12:33 If you are using a solenoid for idle speed control, a number of zero in the ‘Idle Mass Flow Feed Forward’ table will result in the ‘Idle Actuator Solenoid Minimum’ duty cycle, while a number of one hundred will result in the ‘Idle Actuator Solenoid Maximum’ duty cycle.
12:50 I find a good way of calibrating the ‘Idle Mass Flow Feed Forward’ table i s to start with the proportional and Derivative gains set to zero so that the idle speed control system is operating in open loop with no feedback.
13:03 We can then start the engine from cold and as the engine warms up, we can adjust the Idle Mass Flow table to achieve our target idle speed.
13:12 The ‘Idle Mass Flow’ table is correctly calibrated when the ‘Engine Speed’ equals the ‘Idle Aim’ and the ‘Ignition Timing’ is equal to the ‘Advance Target’ we discussed in the ‘Idle Ignition’ worksheet.
13:25 If the feed forward table values are too high, the idle speed will also be too high and the ECU will never enter idle control, so when setting up the feed forward table its advisable to use a value slightly lower than that required to achieve your target idle speed.
13:41 This will ensure the ECU will actually enter idle speed control As well as the main Idle Mass Flow table, there are two separate parameters that can be used to adjust the idle speed system for changes in engine load.
13:56 These are the ‘Air Conditioner Idle Mass Flow Feed Forward’ parameter and the ‘Steering Pressure Idle Mass Flow Feed Forward’ table.
14:04 These can be used to maintain stable idle speed control as the air conditioning switches or the power steering is actuated.
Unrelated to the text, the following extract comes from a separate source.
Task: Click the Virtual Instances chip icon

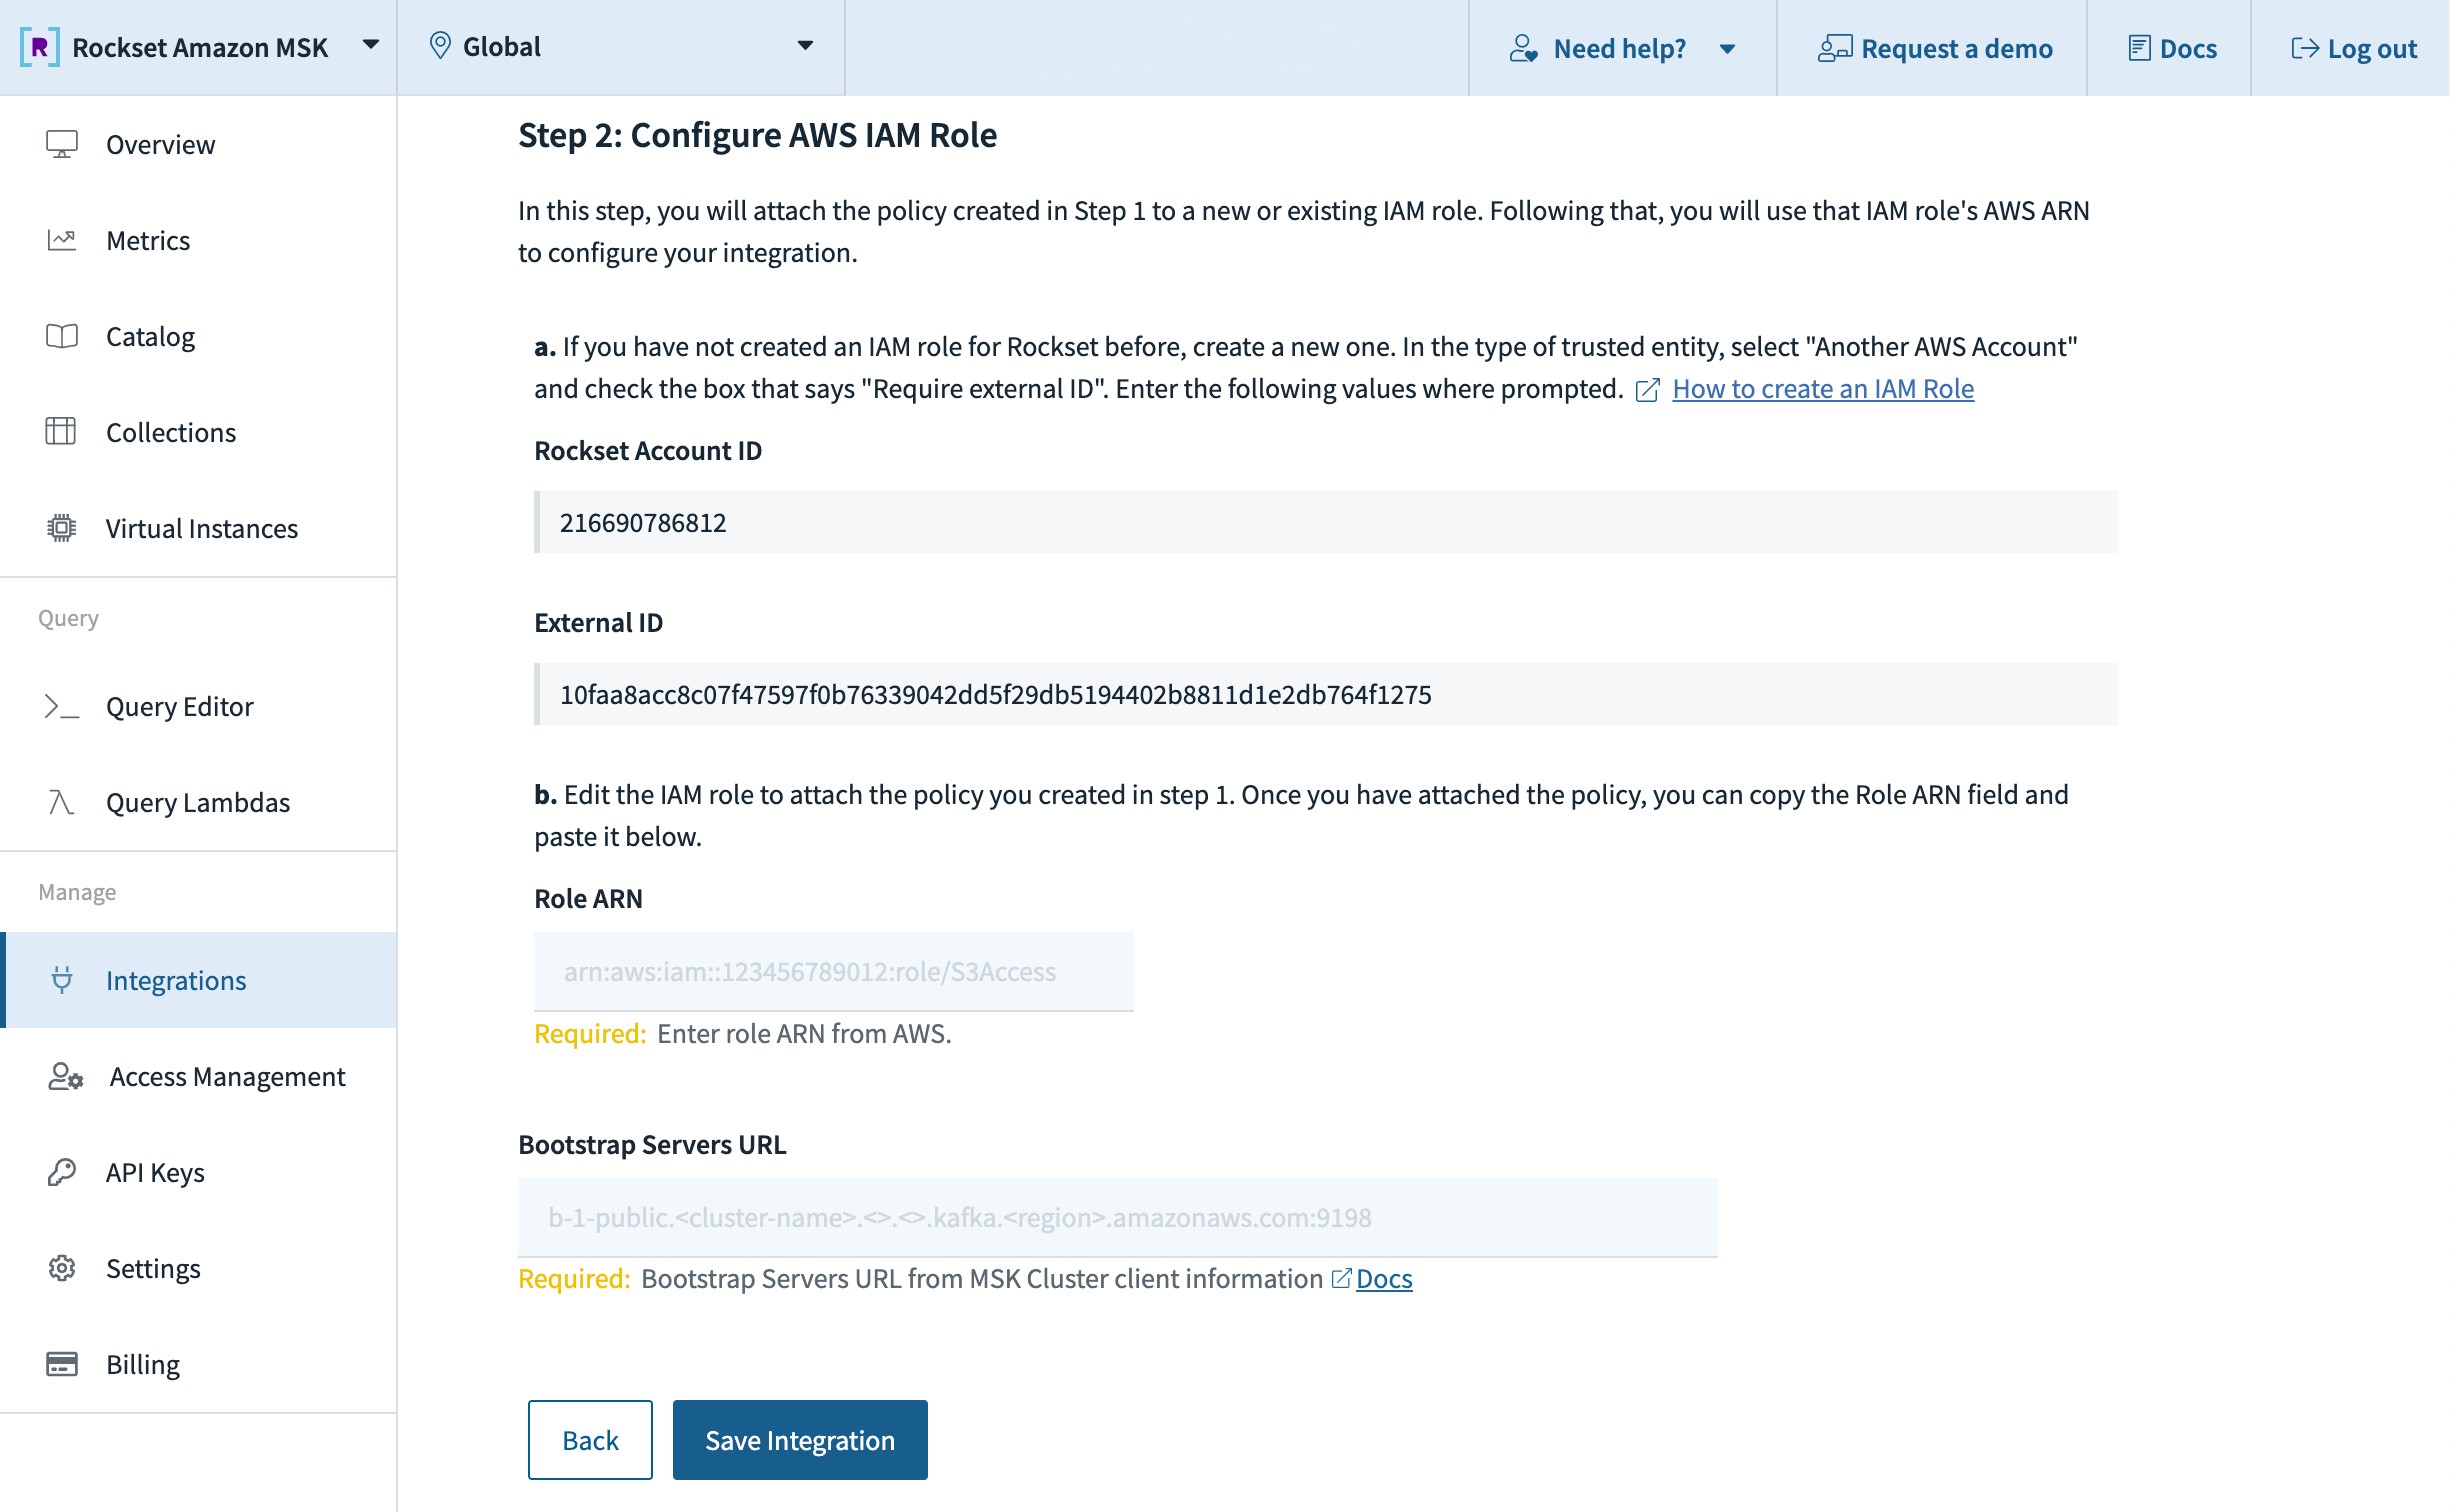Action: point(61,528)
14:13 If we enlarge the ‘Idle Mass Flow’ element, we have the proportional and integral gains which can control the response of the idle speed control system in relation to any error between the target idle speed and current engine speed.
14:28 These gains need to be tuned to provide stable control without hunting or oscillating.
14:35 The most common problem if you are having trouble with the idle speed control not functioning as you expect, is that the ECU isn’t actually entering idle control as mentioned already.
14:47 You can always watch the State channel to confirm that the ECU is in fact in idle control mode.